Namun secara faktual sebagaimana ditemukan dalam studi evalusi tersebut bahwa karena belum terciptanya pemahaman yang utuh serta belum adanya kesamaan persepsi dan interaksi yang harmonis di antara komponen indigenous people. Maka berarti, selain belum berlangsung proses sosialisasi secara intensif sesuai yang diharapkan, juga sekaligus diduga bahwa proses penerapan studi participatory development approach dalam mengembangkan ”refleksi kemiskinan”, terputus atau tidak nyambung ke dalam pola pikir stakeholders di tingkat aparat kelurahan dan warga masyarakatnya. Dan bahkan boleh jadi, dari kalangan aktivis P2KP/NUSSP itu sendiri, juga belum memahami secara holistik atas pendekatan verstehen tersebut.
            Keempat, keluhan yang beruntun acapkali terbeber dari kalangan pengurus BKM yang nota bene sebagai relawan yang harus bekerja tanpa mengharapkan sesuatu apapun (ikhlas). Hal ini terdengar cukup ironis, baik ketika tim evaluator berada di lapangan maupun (penulis sendiri) ketika menghadiri pertemuan KBP dan POKJA di Bappeda Kota Kendari, seringkali pihak relawan menandaskan secara tegas dan transparan. Betapa susahnya melaksanakan amanah yang dibebankan kepadanya tanpa ada kompensasi dalam bentuk material dan sejenisnya. Sementara pada tingkat struktural, pihak konsultan P2KP/NUSSP mendapat imbalan rutin yang cukup menggiurkan. Tampaknya, tidak dapat dipungkiri bahwa kenyataan ini merupakan factor x yang membuat para relawan tidak mampu beraktivitas secara maksimal. Kecuali, jika mereka melakukan penyimpangan sebagaimana misalnya yang terjadi di kelurahan Alolama dll.
            Disamping itu, juga terdengar keluhan dan sindiran dari salah seorang peserta rapat Tim Koordinasi Penanggulangan Kemiskinan Daerah (TKPKD) di Kantor Bappeda Kota Kendari, pada tangga 26 Juli 2007 lalu. Menurutnya, keberadaan kepala-kepala dinas yang dominan menjadi pengurus TKPKD Kabupaten/Kota merupakan biangkladi dari kemiskinan di tengah masyarakat, karena mereka sebagai Kepala Dinas yang sangat disibukkan dengan berbagai macam pekerjaan, sehingga tidak mempunyai sedikit pun waktu untuk memikirkan problematika dan solusi kemiskinan.

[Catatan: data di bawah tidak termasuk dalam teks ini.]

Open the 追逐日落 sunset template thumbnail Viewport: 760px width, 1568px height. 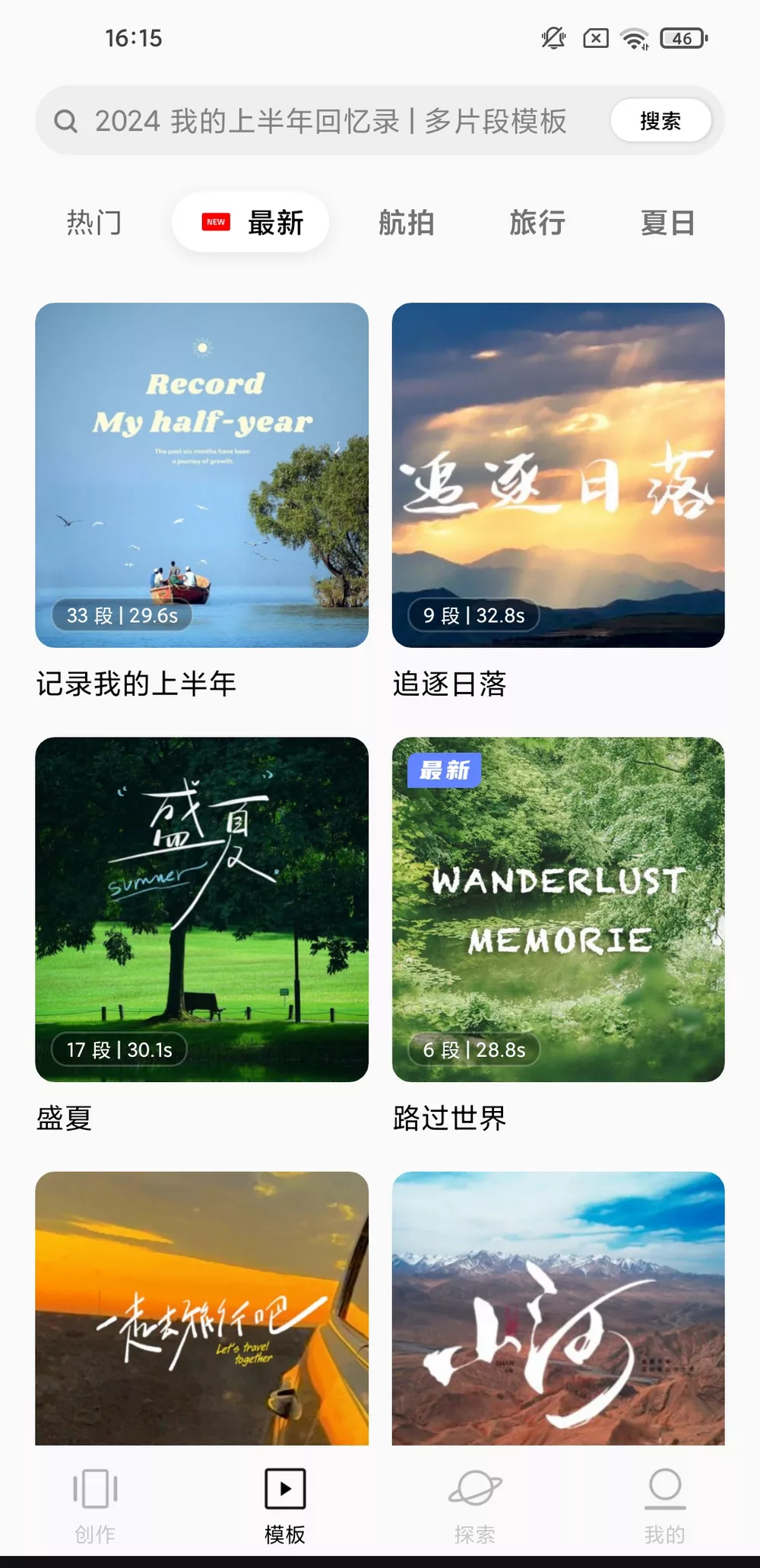click(559, 473)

Lebih celaka lagi, kalau seandainya para pengurus TKPKD tersebut mendapat honor tanpa aktivitas apapun dalam konteks penyelesaian kemiskinan. Sementara kaum relawan yang banting tulang, tetapi tidak mendapatkan saejenis imbalan material. Jika benar, maka sebaiknya honorarium tersebut dilimpahkan saja kepada mereka yang bergelar relawan itu.

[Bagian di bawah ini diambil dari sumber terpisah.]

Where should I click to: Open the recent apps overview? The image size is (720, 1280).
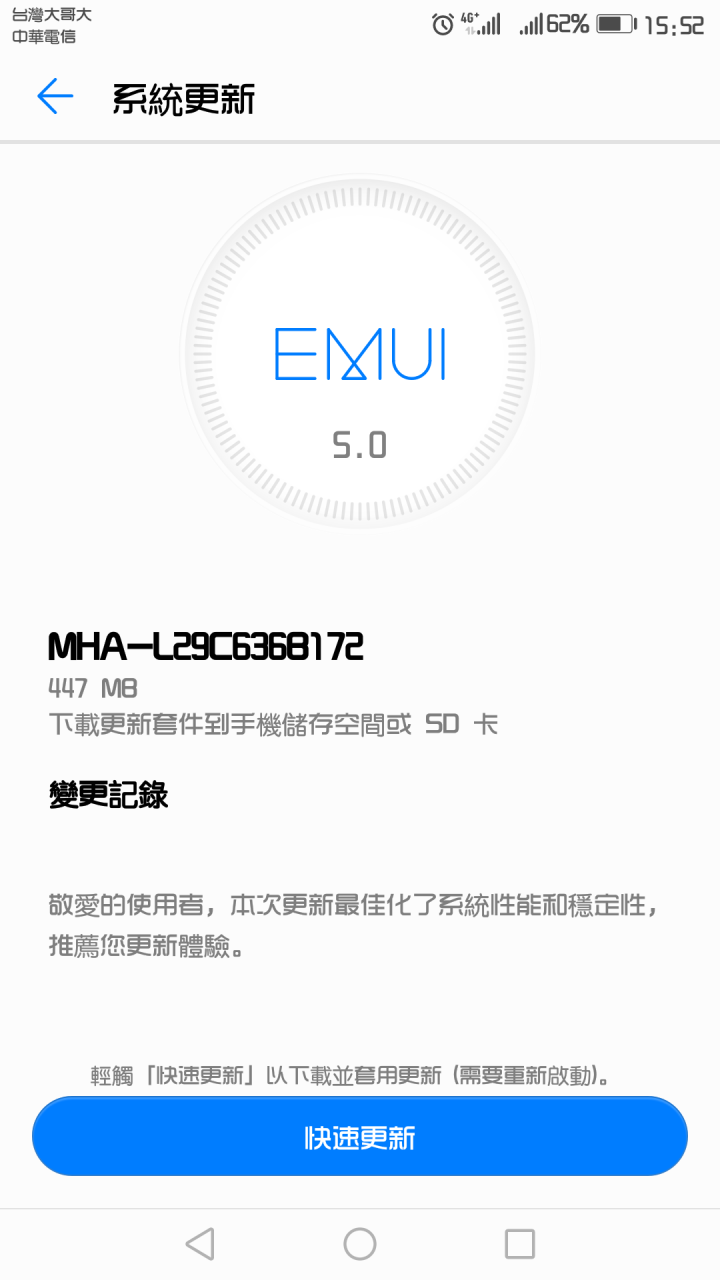[x=520, y=1244]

            Kelima, tampaknya program penyelesaian kemiskinan secara terpadu menjadi mutlak untuk dikedepankan dan segera direalisasikan. Hal inilah yang membuat banyak orang seolah ingin bermimpi di siang bolong, karena masing-masing instansi merasa berwewenang serta merasa mampu untuk melaksanakan programnya. Dalam konteks ini, subyektivitas dan egoisme berkelindan dengan keengganan untuk merubah pola pikir dan tindakan sosialnya dalam memasuki era ”civil society”.

              Akhirnya, kalau selama ini boleh jadi kita telah sukses memenangkan berbagai jenis peperangan yang sifatnya fisik material. Akan tetapi, tidak dapat dipungkiri bahwa sungguh-sungguh kita masih kewalahan berperang dengan musuh yang bernama kemiskinan itu. Pasalnya, kita tidak hanya memerlukan aktivis dan relawan-relawan yang energik. Namun kita pun lebih membutuhkan senjata yang lebih canggih untuk berhadapan dan berperang dengan ”dedengkot pemiskinan”.
( penulis adalah  Awak Mimbar Perancangan Peradaban Inteleksi Sultra dan Anggota KBP Kota Kendari.)